During a Commission meeting on May 13, the Texas Animal Health Commission (TAHC) adopted several proposed amendments to the state’s animal-health regulations, including several changes regarding trichomoniasis (trich) testing, herd certification and entry requirements for cattle.
For trich testing and herd certification, the TAHC adopted four proposed amendments, which are open to public comment through July 7. The proposed amendments would:
- Add testing requirements for a herd of origin when a bull from the herd is sold and subsequently found to be infected with Trich.

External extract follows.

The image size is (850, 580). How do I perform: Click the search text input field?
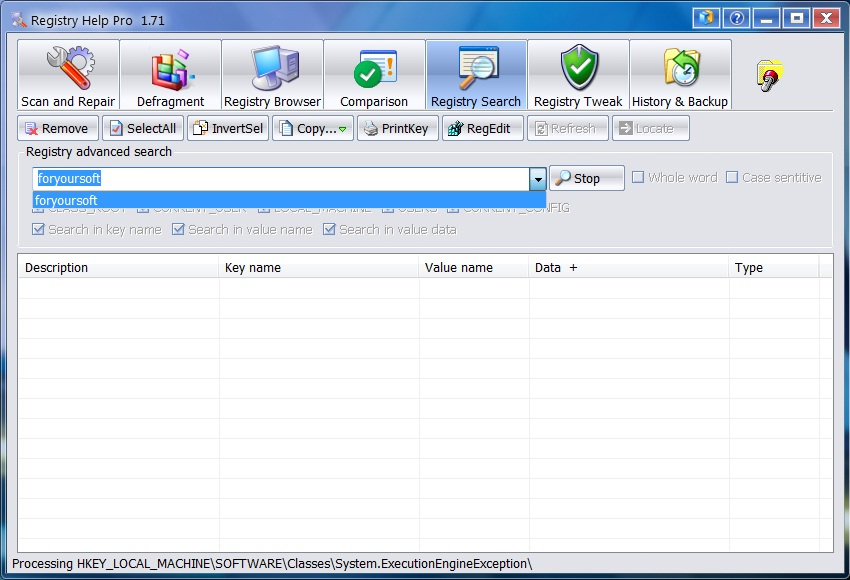(280, 179)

- Require testing when a bull is separated from its unit of origin, such as when a bull is found on property not owned by the owner/caretaker of the bull (stray), and that bull is found to be infected with Trich. Under the proposal, the pasture (unit) of origin, and pasture where the stray Trich bull was located will both be placed under hold order, and any additional bulls located there must be tested for Trich.
- Allow TAHC to evaluate the effectiveness of a herd control plan for an infected herd leading to the possible continuation or disapproval of the herd plan based on the progress or lack of progress made in controlling the disease within the herd.

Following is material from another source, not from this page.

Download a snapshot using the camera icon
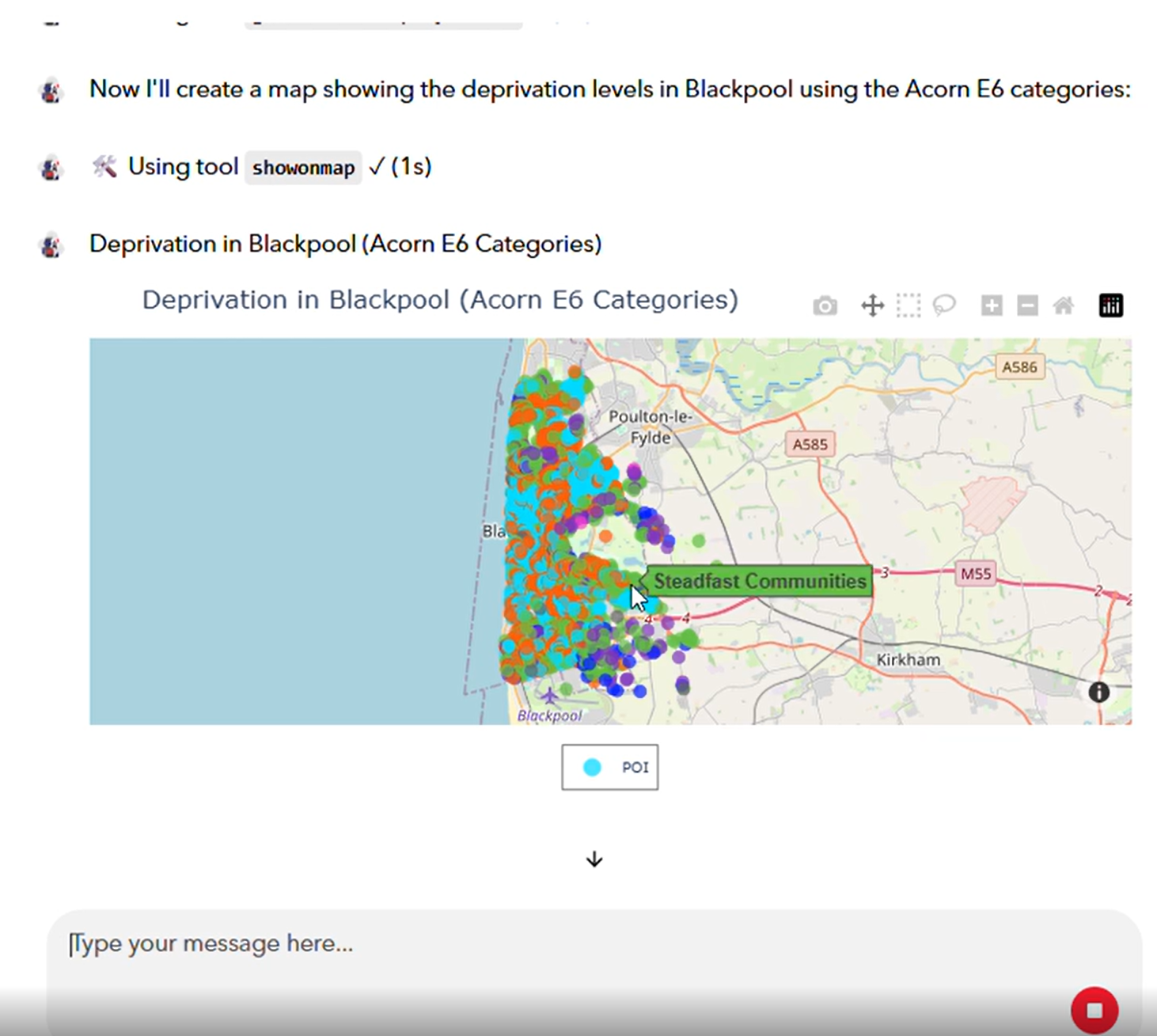 tap(824, 305)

- Require herds enrolled in the Trich Herd Certification Program to have perimeter fences that are adequate to prevent the ingress or egress of cattle.
TAHC also proposed a new rule relating to entry requirements for cattle. The proposed amendment will clarify the bovine trich entry requirements and testing exemptions. The proposal adds new testing exemptions for out of state bulls enrolled in a Texas bull test station trial and for out of state bulls originating from approved Certified Trich Free Herd programs. A detailed explanation of the rule proposal will be available on Friday, June 20, 2014, on the TAHC website. A public comment period will begin at that time, with a deadline of July 21.
Trich can cause significant losses in cow-calf herds through reduced calving rates, and animal-health officials in Texas and elsewhere are working to reduce the risk of introducing infected animals to herds while still allowing movement of seedstock and other cattle. During a national forum on trichomoniasis standards, co-hosted by the National Institute of Animal Agriculture and the U.S. Animal Health Association in April, Texas A&M University economist David Anderson, PhD, outlined his estimates of the potential economic impact of trich in Texas cattle herds. Anderson worked with university veterinarians to develop a set of assumptions and calculate the annual losses across the Texas cow-calf sector attributable to trich. He estimates that 20 percent of the 150,000 beef herds in Texas have some degree of trich infection in any year. Based on research, he used an average calving rate of 85 percent for the 80 percent of herds that do not have trich and a 73 percent calving rate for herds that do have it.